Work to be completed. Each line of the data must be set down again without a single difference.

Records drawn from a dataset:
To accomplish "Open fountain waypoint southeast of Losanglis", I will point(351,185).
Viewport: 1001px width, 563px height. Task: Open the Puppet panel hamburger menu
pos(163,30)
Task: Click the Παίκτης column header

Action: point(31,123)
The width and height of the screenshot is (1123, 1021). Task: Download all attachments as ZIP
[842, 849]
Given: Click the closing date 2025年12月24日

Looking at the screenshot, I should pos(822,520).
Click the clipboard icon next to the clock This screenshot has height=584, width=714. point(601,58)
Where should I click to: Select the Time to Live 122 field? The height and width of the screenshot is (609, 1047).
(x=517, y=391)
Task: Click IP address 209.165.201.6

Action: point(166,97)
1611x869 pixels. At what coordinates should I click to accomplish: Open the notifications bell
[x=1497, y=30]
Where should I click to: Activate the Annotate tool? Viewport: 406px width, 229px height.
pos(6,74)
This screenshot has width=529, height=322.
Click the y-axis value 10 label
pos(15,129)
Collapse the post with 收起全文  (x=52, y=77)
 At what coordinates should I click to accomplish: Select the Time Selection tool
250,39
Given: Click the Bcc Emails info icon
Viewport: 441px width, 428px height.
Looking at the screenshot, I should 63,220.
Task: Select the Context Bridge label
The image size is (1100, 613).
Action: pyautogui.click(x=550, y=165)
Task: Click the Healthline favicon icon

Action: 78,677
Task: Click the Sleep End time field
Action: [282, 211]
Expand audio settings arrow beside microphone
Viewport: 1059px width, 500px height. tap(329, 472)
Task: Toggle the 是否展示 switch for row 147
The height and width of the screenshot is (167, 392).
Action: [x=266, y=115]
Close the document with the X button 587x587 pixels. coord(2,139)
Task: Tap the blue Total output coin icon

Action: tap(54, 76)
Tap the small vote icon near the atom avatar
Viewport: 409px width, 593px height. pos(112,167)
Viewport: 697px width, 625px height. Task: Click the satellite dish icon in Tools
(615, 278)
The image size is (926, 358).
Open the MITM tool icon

Your solution.
To accomplish "Open fountain waypoint southeast of Losanglis", I will point(351,185).
Viewport: 1001px width, 563px height. Task: Open the Puppet panel hamburger menu
pos(163,30)
Task: Click the Παίκτης column header

Action: point(31,123)
The width and height of the screenshot is (1123, 1021). Task: Download all attachments as ZIP
[842, 849]
Given: Click the closing date 2025年12月24日

Looking at the screenshot, I should pos(822,520).
Click the clipboard icon next to the clock This screenshot has height=584, width=714. point(601,58)
Where should I click to: Select the Time to Live 122 field? The height and width of the screenshot is (609, 1047).
(x=517, y=391)
Task: Click IP address 209.165.201.6

Action: point(166,97)
1611x869 pixels. At what coordinates should I click to accomplish: Open the notifications bell
[x=1497, y=30]
Where should I click to: Activate the Annotate tool? Viewport: 406px width, 229px height.
pos(6,74)
This screenshot has width=529, height=322.
Click the y-axis value 10 label
pos(15,129)
Collapse the post with 收起全文  (x=52, y=77)
 At what coordinates should I click to accomplish: Select the Time Selection tool
250,39
Given: Click the Bcc Emails info icon
Viewport: 441px width, 428px height.
Looking at the screenshot, I should 63,220.
Task: Select the Context Bridge label
The image size is (1100, 613).
Action: pyautogui.click(x=550, y=165)
Task: Click the Healthline favicon icon

Action: 78,677
Task: Click the Sleep End time field
Action: [282, 211]
Expand audio settings arrow beside microphone
Viewport: 1059px width, 500px height. tap(329, 472)
Task: Toggle the 是否展示 switch for row 147
The height and width of the screenshot is (167, 392).
Action: [x=266, y=115]
Close the document with the X button 587x587 pixels. coord(2,139)
Task: Tap the blue Total output coin icon

Action: tap(54, 76)
Tap the small vote icon near the atom avatar
Viewport: 409px width, 593px height. pos(112,167)
Viewport: 697px width, 625px height. Task: Click the satellite dish icon in Tools
(615, 278)
The image size is (926, 358).
Open the MITM tool icon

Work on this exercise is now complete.